Here are some of the main components of my own paperless classroom:
1. A curriculum that fits my students’ needs. I didn’t even have a set curriculum at first! I started with my old textbooks. I took what I liked, and then perused other textbooks and websites. I arranged it all in a logical order, grouping similar texts together in thematic units. I made sure that everything aligned with state academic standards, school calendar and district requirements.

2. A home base. I created a Weebly website that houses everything my students need. It has basically become my digital textbook. I can update study guides as need be. I can add, change or remove vocabulary terms as they become more or less relevant to our studies. If I find a great video or article I want my students to see, I can link to it here. My site is organized by class, with a separate page of resources for Spanish 1, Spanish 2, Spanish 3 and Advanced Placement Spanish.
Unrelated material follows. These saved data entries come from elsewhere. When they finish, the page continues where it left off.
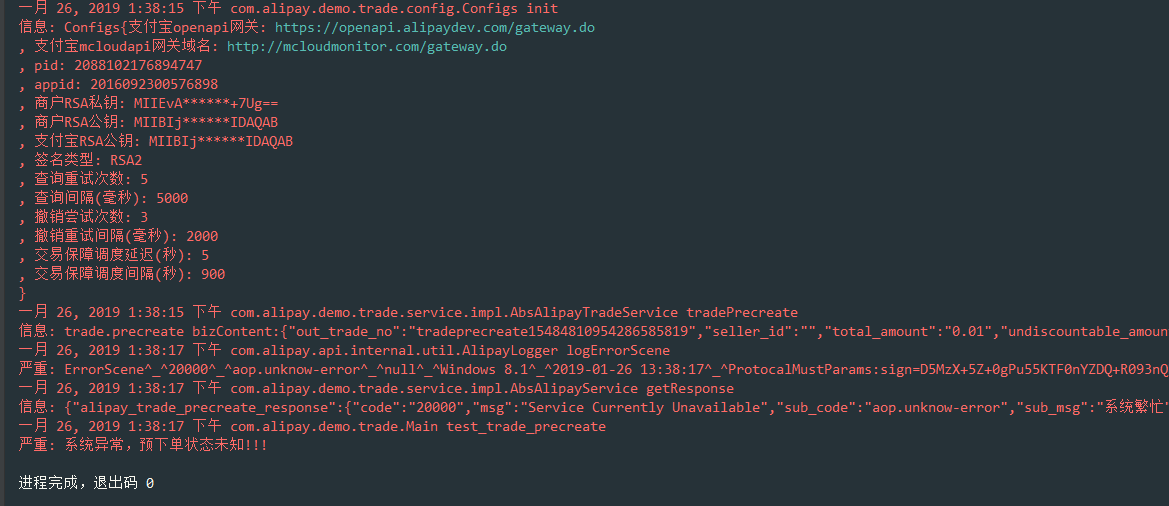Click the AbsAlipayTradeService tradePrecreate log line
The image size is (1169, 506).
408,312
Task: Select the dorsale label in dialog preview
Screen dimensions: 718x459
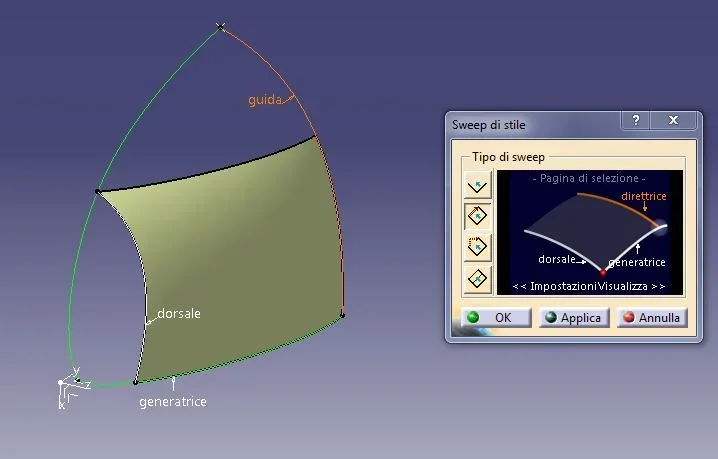Action: (556, 258)
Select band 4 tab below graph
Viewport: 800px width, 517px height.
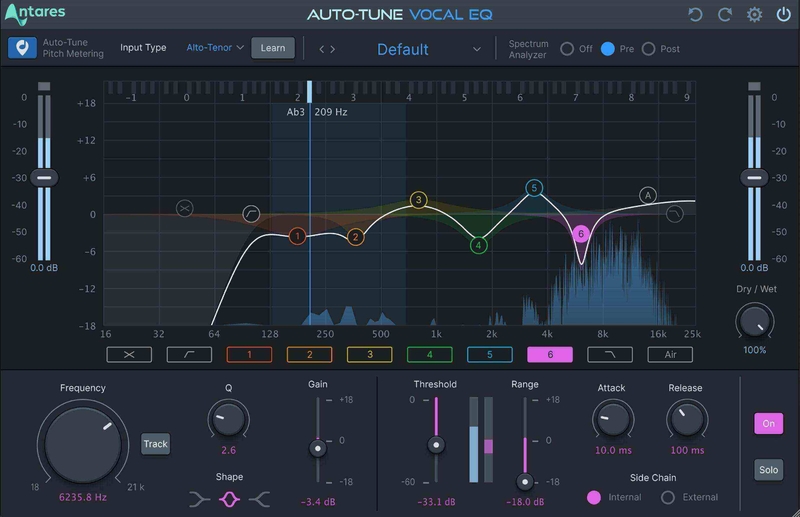click(x=429, y=354)
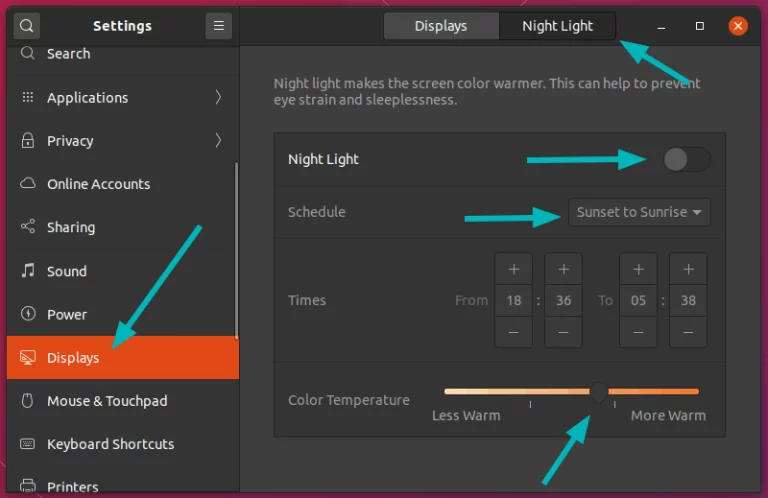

3. Study guides. These are the documents I’ve created for my students that outline everything they need to learn in a given week. In Spanish, my curriculum revolves around teaching vocabulary, grammar and culture. Everything my students need is created in Google Docs, and shared with them on our class website. You don’t have to create your own documents, though … there’s plenty of great content available on the web! If you can find it, provide links to material which exists online. If you’re not totally ready to ditch your textbooks, create a blended environment with some online material and some from the textbook.

4. Study aids. There are so many great tools online that help students learn. I’d suggest linking to them directly on your website. Quizlet lets teachers create flashcards with their own terms and definitions, and an interactive version can be embedded into a class website. Student-created videos (or teacher-created videos) from WeVideo, Powtoon, YouTube and Explain Everything can be added to class websites to help students, as well.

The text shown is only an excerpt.